**SUPPLIED RECORDS:**
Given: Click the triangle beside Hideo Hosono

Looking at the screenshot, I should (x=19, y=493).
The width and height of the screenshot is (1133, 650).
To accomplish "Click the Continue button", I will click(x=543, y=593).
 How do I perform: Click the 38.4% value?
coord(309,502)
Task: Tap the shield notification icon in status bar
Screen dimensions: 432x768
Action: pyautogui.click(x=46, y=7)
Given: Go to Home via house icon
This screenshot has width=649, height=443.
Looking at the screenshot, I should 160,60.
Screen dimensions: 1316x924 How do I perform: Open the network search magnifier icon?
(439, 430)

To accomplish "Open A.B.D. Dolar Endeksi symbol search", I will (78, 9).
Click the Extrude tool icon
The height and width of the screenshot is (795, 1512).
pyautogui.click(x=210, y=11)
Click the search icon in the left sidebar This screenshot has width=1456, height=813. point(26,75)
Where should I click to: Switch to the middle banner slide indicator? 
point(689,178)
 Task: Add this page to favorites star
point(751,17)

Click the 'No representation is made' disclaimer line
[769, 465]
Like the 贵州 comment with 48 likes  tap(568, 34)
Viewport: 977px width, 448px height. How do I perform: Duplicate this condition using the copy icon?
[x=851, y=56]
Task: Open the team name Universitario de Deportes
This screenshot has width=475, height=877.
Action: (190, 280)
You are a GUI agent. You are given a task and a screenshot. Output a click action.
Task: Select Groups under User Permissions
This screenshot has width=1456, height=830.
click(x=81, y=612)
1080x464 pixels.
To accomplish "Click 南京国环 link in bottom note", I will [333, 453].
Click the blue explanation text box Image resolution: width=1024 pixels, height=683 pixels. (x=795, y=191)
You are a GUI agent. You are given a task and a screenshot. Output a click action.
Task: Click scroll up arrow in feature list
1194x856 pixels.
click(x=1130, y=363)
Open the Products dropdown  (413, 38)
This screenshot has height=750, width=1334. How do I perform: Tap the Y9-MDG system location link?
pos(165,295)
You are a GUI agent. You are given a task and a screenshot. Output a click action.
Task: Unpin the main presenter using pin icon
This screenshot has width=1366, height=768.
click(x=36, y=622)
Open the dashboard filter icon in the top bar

**YOUR TASK:**
Could you output, exactly and with nothing else, the lines from the start of the records through the line containing "Like the 贵州"?

**EXPECTED OUTPUT:**
Given: Click the triangle beside Hideo Hosono

Looking at the screenshot, I should (x=19, y=493).
The width and height of the screenshot is (1133, 650).
To accomplish "Click the Continue button", I will click(x=543, y=593).
 How do I perform: Click the 38.4% value?
coord(309,502)
Task: Tap the shield notification icon in status bar
Screen dimensions: 432x768
Action: pyautogui.click(x=46, y=7)
Given: Go to Home via house icon
This screenshot has width=649, height=443.
Looking at the screenshot, I should 160,60.
Screen dimensions: 1316x924 How do I perform: Open the network search magnifier icon?
(439, 430)

To accomplish "Open A.B.D. Dolar Endeksi symbol search", I will (78, 9).
Click the Extrude tool icon
The height and width of the screenshot is (795, 1512).
pyautogui.click(x=210, y=11)
Click the search icon in the left sidebar This screenshot has width=1456, height=813. point(26,75)
Where should I click to: Switch to the middle banner slide indicator? 
point(689,178)
 Task: Add this page to favorites star
point(751,17)

Click the 'No representation is made' disclaimer line
[769, 465]
Like the 贵州 comment with 48 likes  tap(568, 34)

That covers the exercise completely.